The rental platform REZI, which describes itself as a provider of “Occupancy As A Service”, has secured an additional $100 million in debt funding from longtime partner Stratos Credit, it will be announced later today. REZI, an alum of the startup accelerator Y Combinator, was founded in 2016 with the goal of automating the rental process, decreasing discriminatory practices in renting and improving outcomes for property owners.
“Our vision is it should be as easy to rent as to buy something on Amazon,” said cofounder and CEO Sean Mitchell. Mitchell explains the REZI model as one where their proprietary analysis combined with insights from each property owner can predict market-rate rents and lease performance while lowering overhead costs for the owner-operators. REZI sets the rents through their platform, guaranteeing a baseline for the property owner to earn from rents each month, and then earns its income from the profit margin created through decreased costs.

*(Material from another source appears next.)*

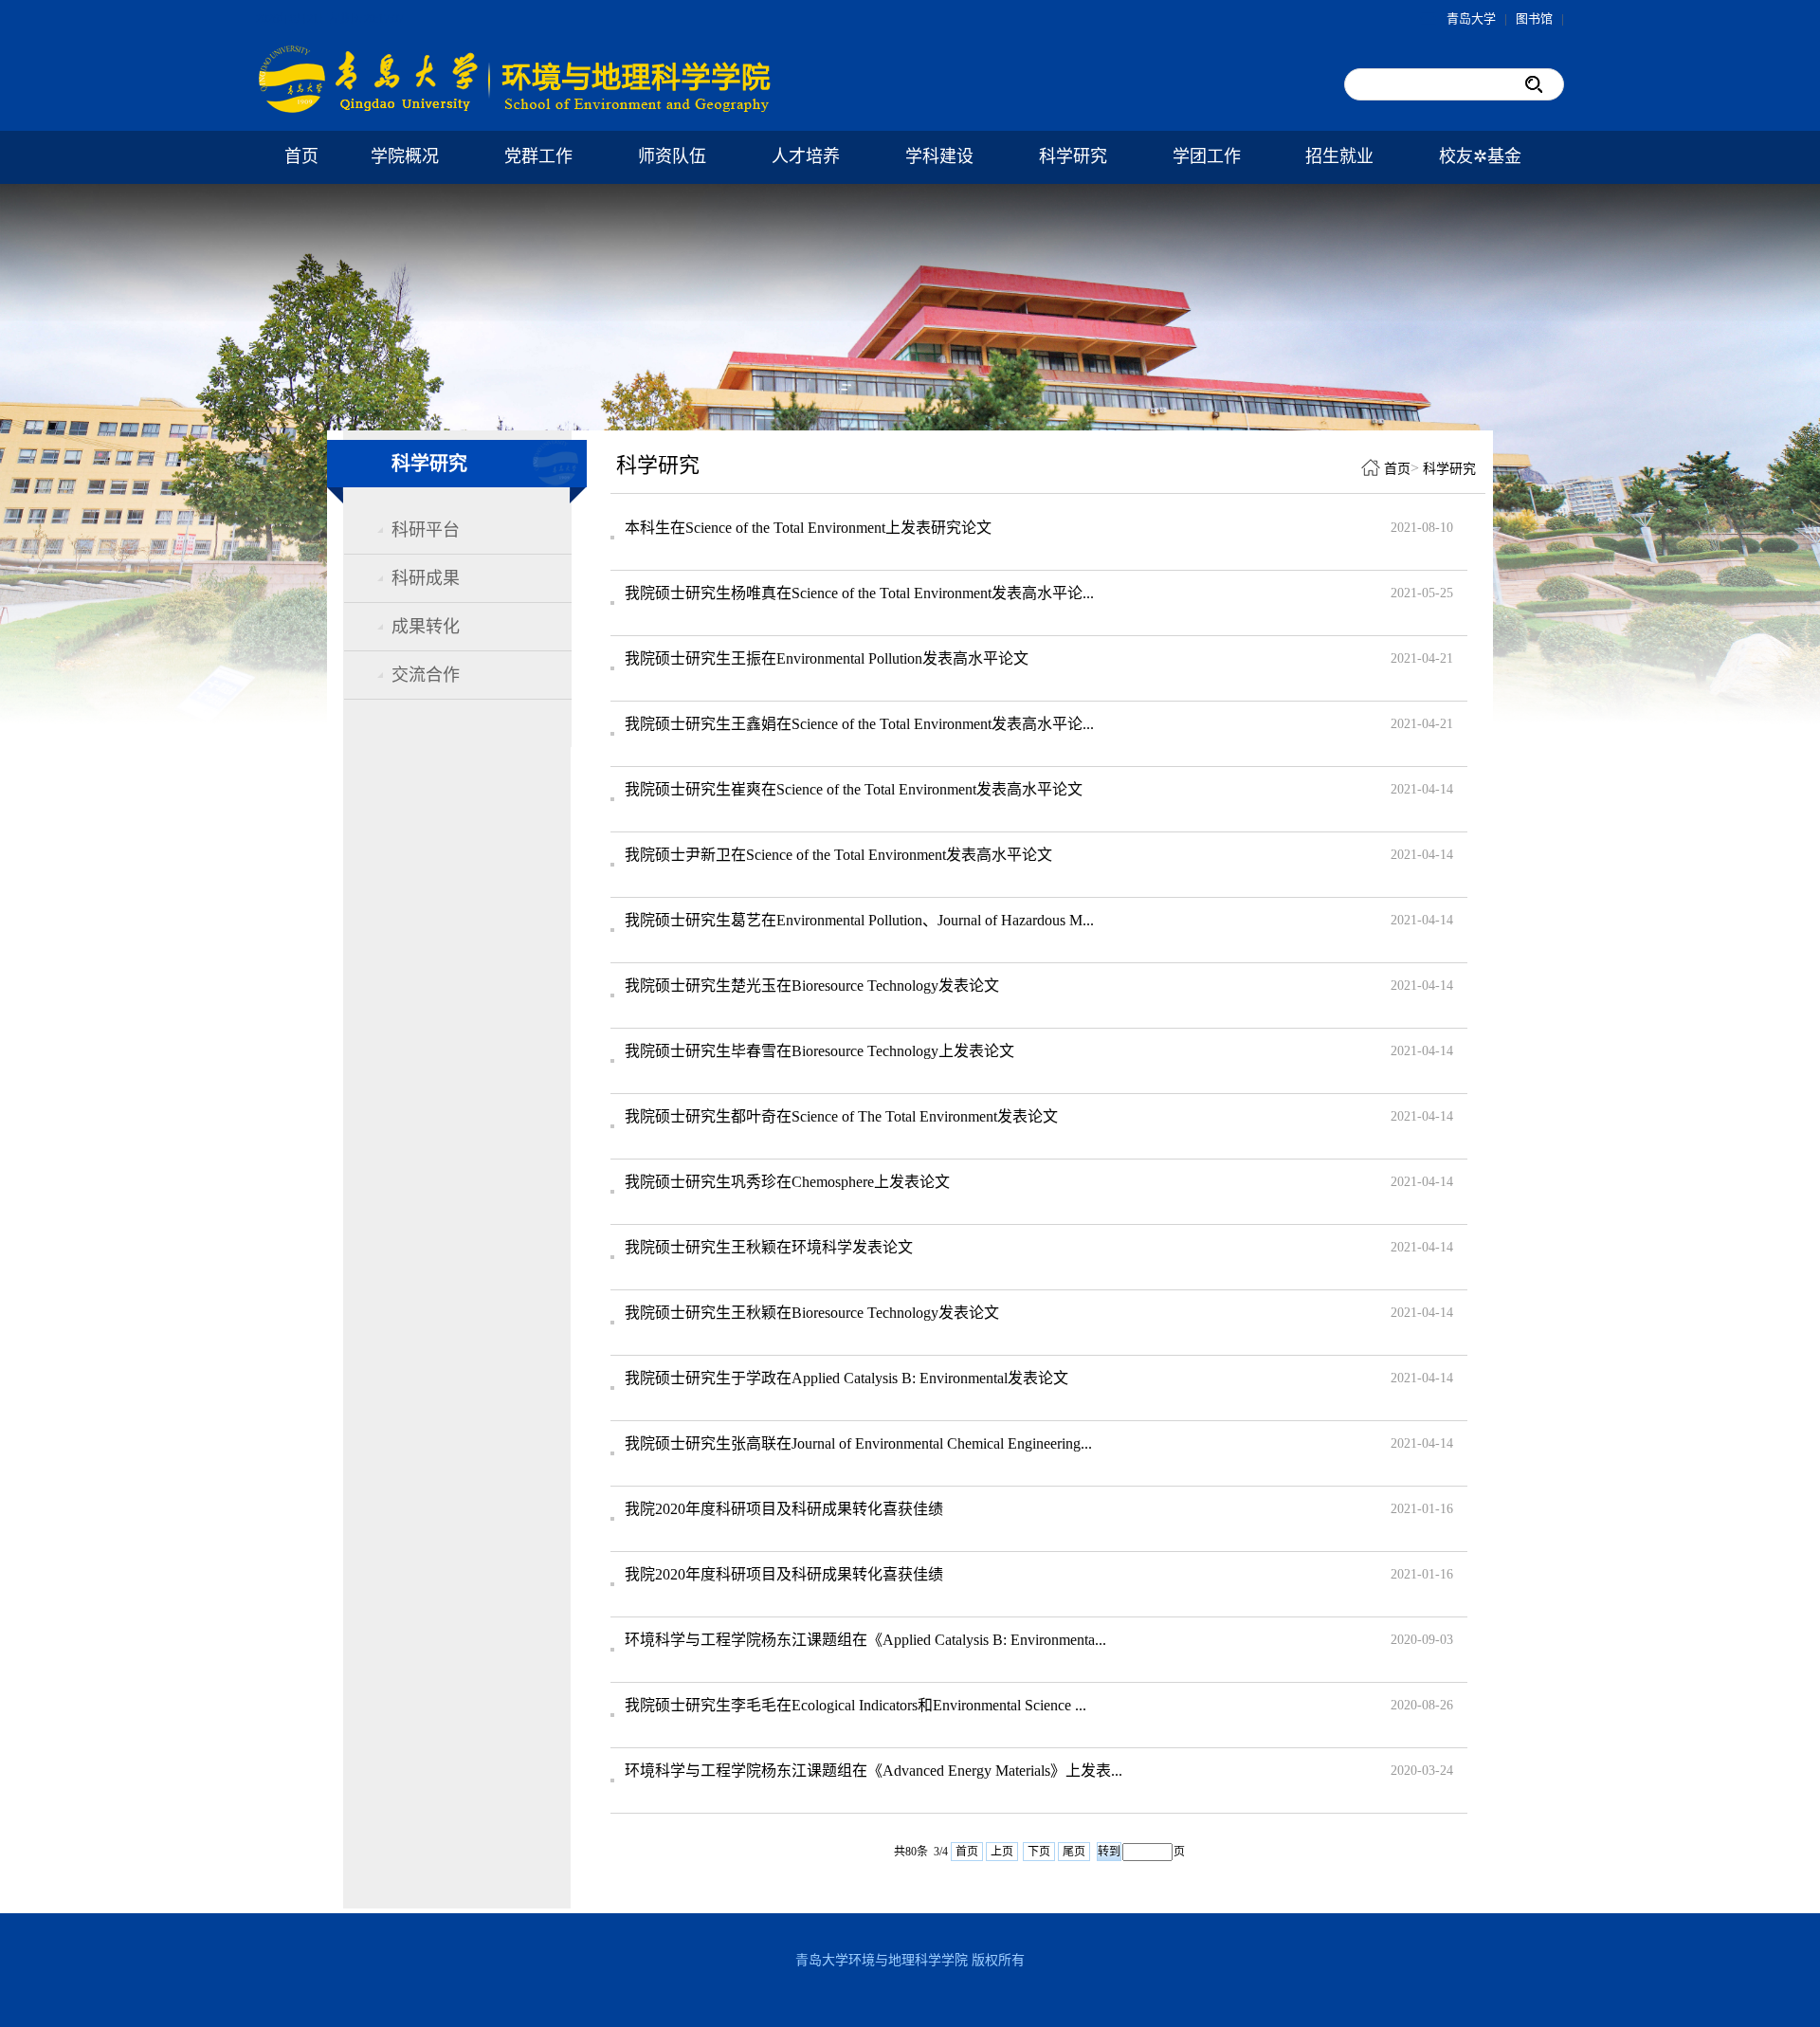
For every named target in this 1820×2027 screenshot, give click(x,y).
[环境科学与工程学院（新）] (516, 109)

“We came to this fork in the road where we said we could simply sell the software and go into that slower adoption curve that we knew property owners were slower [to] buy into. Or we can actually just sell the solution itself,” said Mitchell. “That’s where our business model was born. We don’t have to sell the owners on adopting those softwares, we can simply deliver the owners the results by virtue of guaranteeing, effectively, to being that risk mitigation partner for the owner. The owner gets the financial benefits of that software without actually having to adopt and sell it.”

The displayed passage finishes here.